What the task requires
Collect each line of the records below that contains the word "should", and copy every such line in full. The match is case-sensitive.

Dataset excerpts
## start

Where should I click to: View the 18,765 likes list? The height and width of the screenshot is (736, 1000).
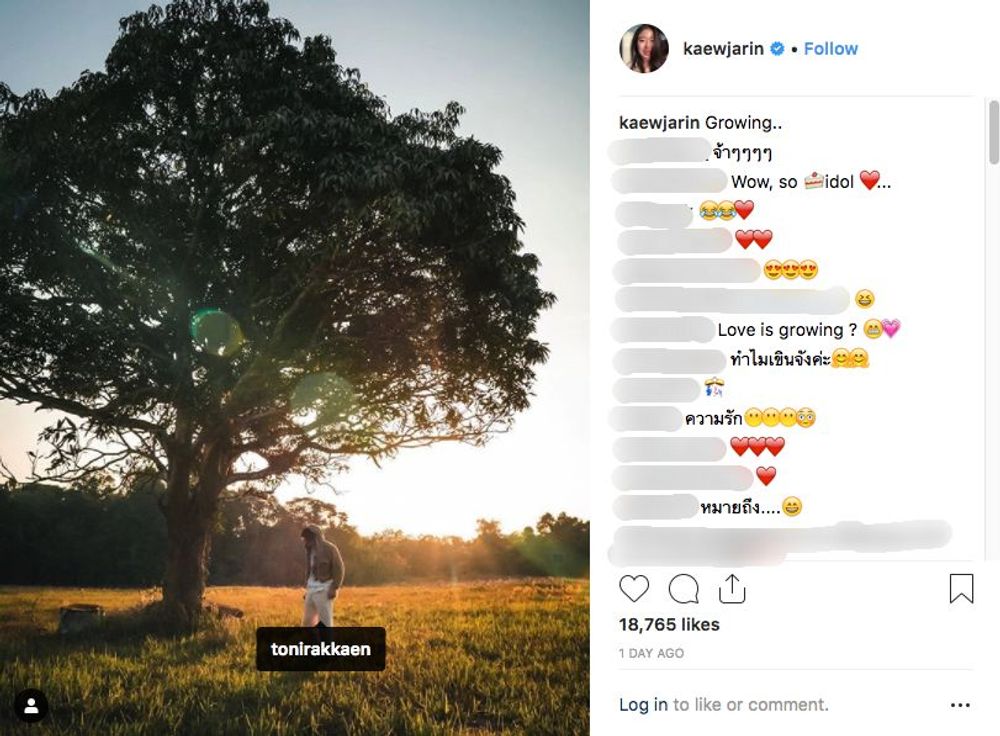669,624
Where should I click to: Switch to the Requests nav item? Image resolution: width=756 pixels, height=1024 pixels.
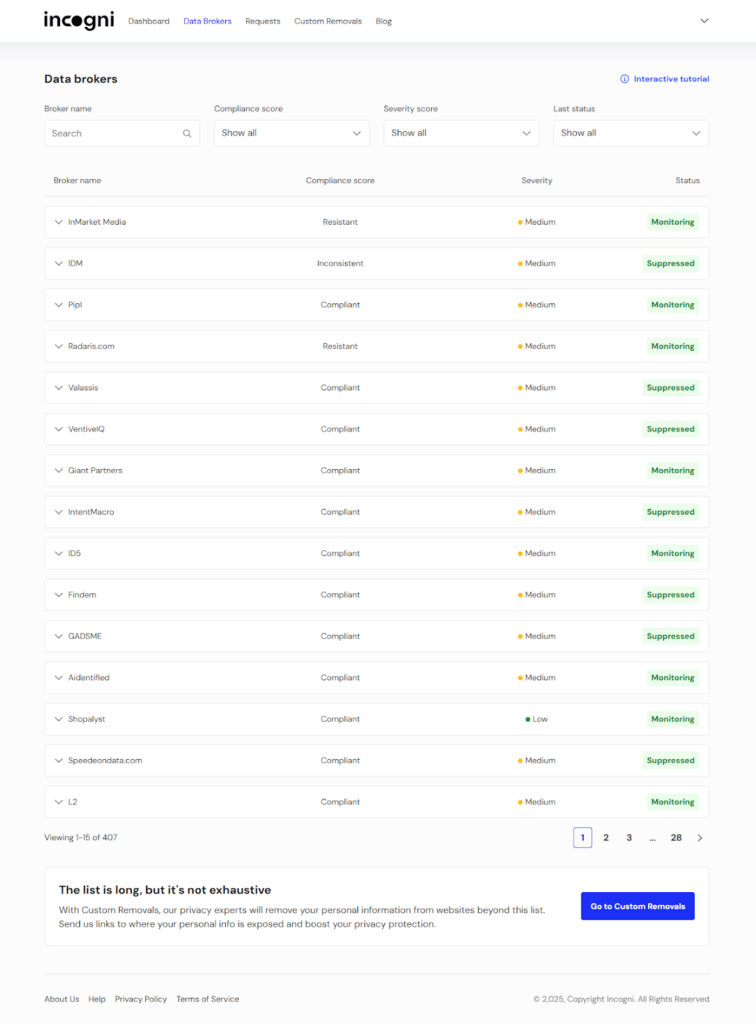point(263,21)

## end
## start

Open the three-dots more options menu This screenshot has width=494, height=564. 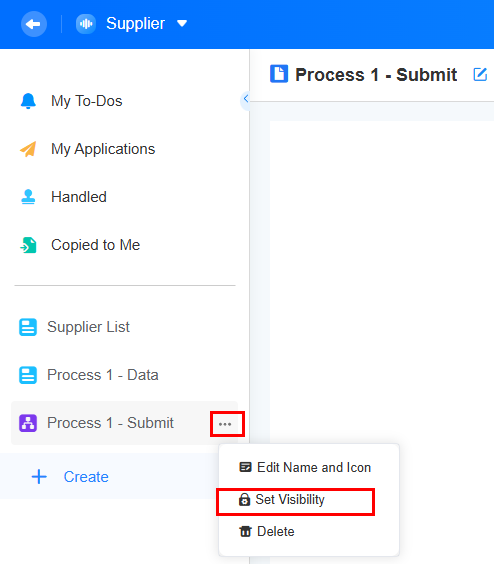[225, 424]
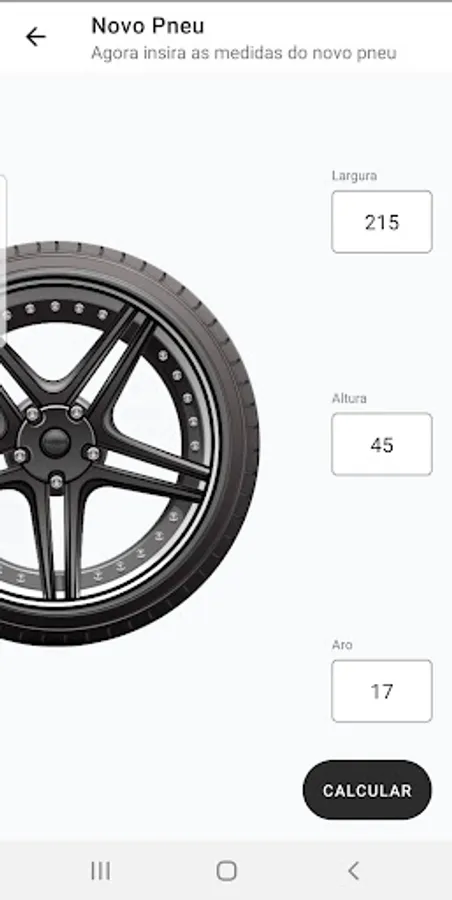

## end

Answer to this task
Where should I click to: View the 18,765 likes list? The height and width of the screenshot is (736, 1000).
Where should I click to: Switch to the Requests nav item? Image resolution: width=756 pixels, height=1024 pixels.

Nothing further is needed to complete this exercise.